DATA –
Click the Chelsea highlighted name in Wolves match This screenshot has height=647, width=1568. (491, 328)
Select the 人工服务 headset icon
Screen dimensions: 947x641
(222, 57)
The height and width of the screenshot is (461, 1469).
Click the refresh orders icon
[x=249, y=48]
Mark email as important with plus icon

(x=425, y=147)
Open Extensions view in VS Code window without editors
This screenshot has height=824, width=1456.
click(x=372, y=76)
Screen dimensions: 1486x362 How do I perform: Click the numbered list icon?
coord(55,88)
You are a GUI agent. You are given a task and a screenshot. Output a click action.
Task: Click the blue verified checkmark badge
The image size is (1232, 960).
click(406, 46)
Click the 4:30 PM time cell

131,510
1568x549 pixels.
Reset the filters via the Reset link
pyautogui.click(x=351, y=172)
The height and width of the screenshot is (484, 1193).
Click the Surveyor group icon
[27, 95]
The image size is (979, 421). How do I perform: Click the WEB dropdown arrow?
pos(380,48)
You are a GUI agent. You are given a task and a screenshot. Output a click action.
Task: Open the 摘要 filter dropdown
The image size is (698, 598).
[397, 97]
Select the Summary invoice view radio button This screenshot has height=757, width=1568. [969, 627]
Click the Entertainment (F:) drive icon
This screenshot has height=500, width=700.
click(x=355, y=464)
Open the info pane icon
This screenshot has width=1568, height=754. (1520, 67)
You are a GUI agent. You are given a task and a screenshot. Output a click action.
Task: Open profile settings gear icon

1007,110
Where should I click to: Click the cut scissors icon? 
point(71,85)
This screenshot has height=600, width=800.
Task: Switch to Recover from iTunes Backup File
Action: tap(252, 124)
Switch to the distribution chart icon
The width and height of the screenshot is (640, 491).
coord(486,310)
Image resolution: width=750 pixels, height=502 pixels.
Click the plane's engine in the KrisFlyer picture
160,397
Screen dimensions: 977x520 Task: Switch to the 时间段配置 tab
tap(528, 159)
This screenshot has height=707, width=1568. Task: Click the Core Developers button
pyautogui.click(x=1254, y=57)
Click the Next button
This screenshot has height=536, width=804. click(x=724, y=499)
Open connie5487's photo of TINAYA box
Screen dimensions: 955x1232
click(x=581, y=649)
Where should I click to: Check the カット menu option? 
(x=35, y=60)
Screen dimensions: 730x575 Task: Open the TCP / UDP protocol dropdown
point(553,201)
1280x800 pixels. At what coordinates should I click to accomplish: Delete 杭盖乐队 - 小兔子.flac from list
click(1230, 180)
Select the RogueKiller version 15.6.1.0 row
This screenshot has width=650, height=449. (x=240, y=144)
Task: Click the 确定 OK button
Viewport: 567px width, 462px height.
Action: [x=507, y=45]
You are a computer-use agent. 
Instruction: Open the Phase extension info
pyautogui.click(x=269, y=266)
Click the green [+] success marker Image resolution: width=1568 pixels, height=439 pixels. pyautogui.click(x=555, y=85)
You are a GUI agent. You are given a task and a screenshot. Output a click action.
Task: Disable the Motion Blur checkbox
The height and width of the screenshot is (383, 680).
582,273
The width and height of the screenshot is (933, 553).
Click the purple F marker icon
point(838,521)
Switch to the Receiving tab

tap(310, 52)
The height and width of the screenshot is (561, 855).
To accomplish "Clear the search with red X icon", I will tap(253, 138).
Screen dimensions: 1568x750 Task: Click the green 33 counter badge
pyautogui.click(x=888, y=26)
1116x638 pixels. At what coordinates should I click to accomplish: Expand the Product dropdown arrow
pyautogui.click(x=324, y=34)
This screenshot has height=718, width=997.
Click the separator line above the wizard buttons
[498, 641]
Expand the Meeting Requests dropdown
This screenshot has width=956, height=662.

WORK INSTRUCTIONS – Write every record out again exactly.

ANSWER –
Click the Chelsea highlighted name in Wolves match This screenshot has height=647, width=1568. (491, 328)
Select the 人工服务 headset icon
Screen dimensions: 947x641
(222, 57)
The height and width of the screenshot is (461, 1469).
Click the refresh orders icon
[x=249, y=48]
Mark email as important with plus icon

(x=425, y=147)
Open Extensions view in VS Code window without editors
This screenshot has height=824, width=1456.
click(x=372, y=76)
Screen dimensions: 1486x362 How do I perform: Click the numbered list icon?
coord(55,88)
You are a GUI agent. You are given a task and a screenshot. Output a click action.
Task: Click the blue verified checkmark badge
The image size is (1232, 960).
click(406, 46)
Click the 4:30 PM time cell

131,510
1568x549 pixels.
Reset the filters via the Reset link
pyautogui.click(x=351, y=172)
The height and width of the screenshot is (484, 1193).
Click the Surveyor group icon
[27, 95]
The image size is (979, 421). How do I perform: Click the WEB dropdown arrow?
pos(380,48)
You are a GUI agent. You are given a task and a screenshot. Output a click action.
Task: Open the 摘要 filter dropdown
The image size is (698, 598).
[397, 97]
Select the Summary invoice view radio button This screenshot has height=757, width=1568. [969, 627]
Click the Entertainment (F:) drive icon
This screenshot has height=500, width=700.
click(x=355, y=464)
Open the info pane icon
This screenshot has width=1568, height=754. (1520, 67)
You are a GUI agent. You are given a task and a screenshot. Output a click action.
Task: Open profile settings gear icon

1007,110
Where should I click to: Click the cut scissors icon? 
point(71,85)
This screenshot has height=600, width=800.
Task: Switch to Recover from iTunes Backup File
Action: tap(252, 124)
Switch to the distribution chart icon
The width and height of the screenshot is (640, 491).
coord(486,310)
Image resolution: width=750 pixels, height=502 pixels.
Click the plane's engine in the KrisFlyer picture
160,397
Screen dimensions: 977x520 Task: Switch to the 时间段配置 tab
tap(528, 159)
This screenshot has height=707, width=1568. Task: Click the Core Developers button
pyautogui.click(x=1254, y=57)
Click the Next button
This screenshot has height=536, width=804. click(x=724, y=499)
Open connie5487's photo of TINAYA box
Screen dimensions: 955x1232
click(x=581, y=649)
Where should I click to: Check the カット menu option? 
(x=35, y=60)
Screen dimensions: 730x575 Task: Open the TCP / UDP protocol dropdown
point(553,201)
1280x800 pixels. At what coordinates should I click to accomplish: Delete 杭盖乐队 - 小兔子.flac from list
click(1230, 180)
Select the RogueKiller version 15.6.1.0 row
This screenshot has width=650, height=449. (x=240, y=144)
Task: Click the 确定 OK button
Viewport: 567px width, 462px height.
Action: [x=507, y=45]
You are a computer-use agent. 
Instruction: Open the Phase extension info
pyautogui.click(x=269, y=266)
Click the green [+] success marker Image resolution: width=1568 pixels, height=439 pixels. pyautogui.click(x=555, y=85)
You are a GUI agent. You are given a task and a screenshot. Output a click action.
Task: Disable the Motion Blur checkbox
The height and width of the screenshot is (383, 680).
582,273
The width and height of the screenshot is (933, 553).
Click the purple F marker icon
point(838,521)
Switch to the Receiving tab

tap(310, 52)
The height and width of the screenshot is (561, 855).
To accomplish "Clear the search with red X icon", I will tap(253, 138).
Screen dimensions: 1568x750 Task: Click the green 33 counter badge
pyautogui.click(x=888, y=26)
1116x638 pixels. At what coordinates should I click to accomplish: Expand the Product dropdown arrow
pyautogui.click(x=324, y=34)
This screenshot has height=718, width=997.
Click the separator line above the wizard buttons
[498, 641]
Expand the Meeting Requests dropdown
This screenshot has width=956, height=662.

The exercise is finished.